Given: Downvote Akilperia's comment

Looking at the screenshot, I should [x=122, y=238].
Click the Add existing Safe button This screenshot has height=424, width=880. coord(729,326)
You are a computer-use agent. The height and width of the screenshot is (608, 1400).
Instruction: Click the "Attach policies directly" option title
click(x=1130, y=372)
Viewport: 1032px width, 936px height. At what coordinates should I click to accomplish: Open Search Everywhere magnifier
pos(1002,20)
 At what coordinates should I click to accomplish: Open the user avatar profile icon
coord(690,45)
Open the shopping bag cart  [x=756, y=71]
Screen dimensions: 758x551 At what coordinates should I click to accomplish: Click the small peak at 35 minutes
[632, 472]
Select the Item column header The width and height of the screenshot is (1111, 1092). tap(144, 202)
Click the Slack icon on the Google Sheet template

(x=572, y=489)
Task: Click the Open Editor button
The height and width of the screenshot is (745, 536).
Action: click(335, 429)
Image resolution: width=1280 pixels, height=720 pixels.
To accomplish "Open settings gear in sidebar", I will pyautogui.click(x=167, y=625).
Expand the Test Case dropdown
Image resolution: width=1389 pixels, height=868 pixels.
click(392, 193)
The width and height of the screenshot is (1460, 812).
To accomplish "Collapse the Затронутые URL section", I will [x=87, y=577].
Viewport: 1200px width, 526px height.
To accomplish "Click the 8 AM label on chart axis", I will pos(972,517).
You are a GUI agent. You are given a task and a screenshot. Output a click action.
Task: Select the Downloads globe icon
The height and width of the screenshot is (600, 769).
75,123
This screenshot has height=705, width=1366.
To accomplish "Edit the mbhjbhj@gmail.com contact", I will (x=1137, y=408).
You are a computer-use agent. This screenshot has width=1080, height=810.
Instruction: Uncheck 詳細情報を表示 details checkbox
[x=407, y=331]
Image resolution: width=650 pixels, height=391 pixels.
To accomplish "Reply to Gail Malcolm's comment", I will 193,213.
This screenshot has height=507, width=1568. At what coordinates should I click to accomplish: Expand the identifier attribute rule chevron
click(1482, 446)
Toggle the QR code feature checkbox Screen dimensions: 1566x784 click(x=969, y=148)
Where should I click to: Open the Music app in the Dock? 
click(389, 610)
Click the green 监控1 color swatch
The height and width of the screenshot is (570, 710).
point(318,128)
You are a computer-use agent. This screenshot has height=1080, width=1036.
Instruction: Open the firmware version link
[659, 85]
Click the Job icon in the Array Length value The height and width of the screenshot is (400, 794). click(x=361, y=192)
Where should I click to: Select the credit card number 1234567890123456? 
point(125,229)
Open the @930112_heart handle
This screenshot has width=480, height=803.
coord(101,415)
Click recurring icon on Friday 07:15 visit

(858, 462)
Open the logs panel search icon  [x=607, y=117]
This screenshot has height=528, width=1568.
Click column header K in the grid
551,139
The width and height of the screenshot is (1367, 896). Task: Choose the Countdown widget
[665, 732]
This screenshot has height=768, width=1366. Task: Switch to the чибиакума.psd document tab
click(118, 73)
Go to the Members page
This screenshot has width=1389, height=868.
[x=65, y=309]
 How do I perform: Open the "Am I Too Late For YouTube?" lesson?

★ ★ ★ ★ ★

WHAT YOU SHOULD DO =
Without leaving anything out, repeat every entry shown above.

REPLY =
Given: Downvote Akilperia's comment

Looking at the screenshot, I should [x=122, y=238].
Click the Add existing Safe button This screenshot has height=424, width=880. coord(729,326)
You are a computer-use agent. The height and width of the screenshot is (608, 1400).
Instruction: Click the "Attach policies directly" option title
click(x=1130, y=372)
Viewport: 1032px width, 936px height. At what coordinates should I click to accomplish: Open Search Everywhere magnifier
pos(1002,20)
 At what coordinates should I click to accomplish: Open the user avatar profile icon
coord(690,45)
Open the shopping bag cart  [x=756, y=71]
Screen dimensions: 758x551 At what coordinates should I click to accomplish: Click the small peak at 35 minutes
[632, 472]
Select the Item column header The width and height of the screenshot is (1111, 1092). tap(144, 202)
Click the Slack icon on the Google Sheet template

(x=572, y=489)
Task: Click the Open Editor button
The height and width of the screenshot is (745, 536).
Action: click(335, 429)
Image resolution: width=1280 pixels, height=720 pixels.
To accomplish "Open settings gear in sidebar", I will pyautogui.click(x=167, y=625).
Expand the Test Case dropdown
Image resolution: width=1389 pixels, height=868 pixels.
click(392, 193)
The width and height of the screenshot is (1460, 812).
To accomplish "Collapse the Затронутые URL section", I will [x=87, y=577].
Viewport: 1200px width, 526px height.
To accomplish "Click the 8 AM label on chart axis", I will pos(972,517).
You are a GUI agent. You are given a task and a screenshot. Output a click action.
Task: Select the Downloads globe icon
The height and width of the screenshot is (600, 769).
75,123
This screenshot has height=705, width=1366.
To accomplish "Edit the mbhjbhj@gmail.com contact", I will (x=1137, y=408).
You are a computer-use agent. This screenshot has width=1080, height=810.
Instruction: Uncheck 詳細情報を表示 details checkbox
[x=407, y=331]
Image resolution: width=650 pixels, height=391 pixels.
To accomplish "Reply to Gail Malcolm's comment", I will 193,213.
This screenshot has height=507, width=1568. At what coordinates should I click to accomplish: Expand the identifier attribute rule chevron
click(1482, 446)
Toggle the QR code feature checkbox Screen dimensions: 1566x784 click(x=969, y=148)
Where should I click to: Open the Music app in the Dock? 
click(389, 610)
Click the green 监控1 color swatch
The height and width of the screenshot is (570, 710).
point(318,128)
You are a computer-use agent. This screenshot has height=1080, width=1036.
Instruction: Open the firmware version link
[659, 85]
Click the Job icon in the Array Length value The height and width of the screenshot is (400, 794). click(x=361, y=192)
Where should I click to: Select the credit card number 1234567890123456? 
point(125,229)
Open the @930112_heart handle
This screenshot has width=480, height=803.
coord(101,415)
Click recurring icon on Friday 07:15 visit

(858, 462)
Open the logs panel search icon  [x=607, y=117]
This screenshot has height=528, width=1568.
Click column header K in the grid
551,139
The width and height of the screenshot is (1367, 896). Task: Choose the Countdown widget
[665, 732]
This screenshot has height=768, width=1366. Task: Switch to the чибиакума.psd document tab
click(118, 73)
Go to the Members page
This screenshot has width=1389, height=868.
[x=65, y=309]
 How do I perform: Open the "Am I Too Late For YouTube?" lesson?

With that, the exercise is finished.